To put it mildly, Amazon has a lot more folks a lot smarter than me thinking
about these tradeoffs, so I assume they had good reason to think it was fine
the first time around. I'm just surprised that the state-of-the-art for cloud-
hosted services doesn't presume building on TLS from day 1, so I'd love to
know what those reasons are.

------
matteuan
Does anybody have a price comparison between this and storing stuff in S3
bucket and loading it all the times?

------
saurik
OMG THIS IS SO AMAZING I HAVE BEEN WANTING THIS FOR AN ENTIRE YEAR NOW. (I've
been using Lambda to do massively distributed compile jobs, but had reached
the throughput limits I could achieve with distcc-like techniques doing local
preprocessing, and so was looking at doing limited synchronization of my
codebase to S3 to then either link against the compiler or, for other tools
and to let me use the gold standard compiler I want, do C runtime injection to
make it so that when files are opened I pull them from S3... but that entire
process sucked and doesn't really solve the general purpose problem: this
does; this lets me trivially do the moral equivalent of make -j1000 and have
all of the random sub-jobs get executed in lambda functions and have the
compile complete nearly instantaneously. I can even have those jobs just
directly share state and do "exactly what you'd expect" with respect to the
inter-dependency stuff <\- which like, is a tradeoff, but one that fits well
with how most projects are already designed when using make... I'm so pumped
to go back and work on that project again.)

------
boulos
Disclosure: I work on Google Cloud.

It wasn't obvious to me if this is somehow mounting EFS over !NFS (since never
says the words NFS in the post). My main fear when people say "Should I use
Lambda / Google Cloud Functions / Cloud Run against my NFS server" my response
isn't "How would you set that up" it's "Be careful.
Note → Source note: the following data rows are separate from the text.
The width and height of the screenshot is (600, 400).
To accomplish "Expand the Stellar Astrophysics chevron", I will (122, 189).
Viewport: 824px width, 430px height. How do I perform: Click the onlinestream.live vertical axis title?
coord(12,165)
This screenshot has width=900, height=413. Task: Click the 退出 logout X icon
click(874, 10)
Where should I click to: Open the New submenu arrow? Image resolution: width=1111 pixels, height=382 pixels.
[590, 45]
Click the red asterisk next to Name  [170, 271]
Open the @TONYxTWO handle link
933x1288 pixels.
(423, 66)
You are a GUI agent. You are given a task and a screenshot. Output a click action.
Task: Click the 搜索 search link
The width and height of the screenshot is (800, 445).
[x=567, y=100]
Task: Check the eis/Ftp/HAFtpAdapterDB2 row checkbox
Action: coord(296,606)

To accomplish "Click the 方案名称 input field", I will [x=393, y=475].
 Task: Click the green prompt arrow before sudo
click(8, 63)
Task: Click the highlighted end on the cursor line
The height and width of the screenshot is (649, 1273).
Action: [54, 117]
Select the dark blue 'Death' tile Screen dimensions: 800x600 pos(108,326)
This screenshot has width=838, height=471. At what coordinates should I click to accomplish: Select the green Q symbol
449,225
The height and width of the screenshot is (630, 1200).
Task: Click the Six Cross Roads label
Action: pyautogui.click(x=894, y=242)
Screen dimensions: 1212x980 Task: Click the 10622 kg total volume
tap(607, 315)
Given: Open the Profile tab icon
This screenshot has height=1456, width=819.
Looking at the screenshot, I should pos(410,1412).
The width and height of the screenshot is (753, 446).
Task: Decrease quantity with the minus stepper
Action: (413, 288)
Cleaning up NFS locks held
by clients that have gone away is fairly painful, and you have none of the
mechanisms to make sure it exits properly".

Alternatively, you can mount without locking, and then you get one of the
comments downthread about "and now you've given functions shared mutable state
but with bad primitives".

tl;dr: Cool! ... But, how does this handle NFS locking?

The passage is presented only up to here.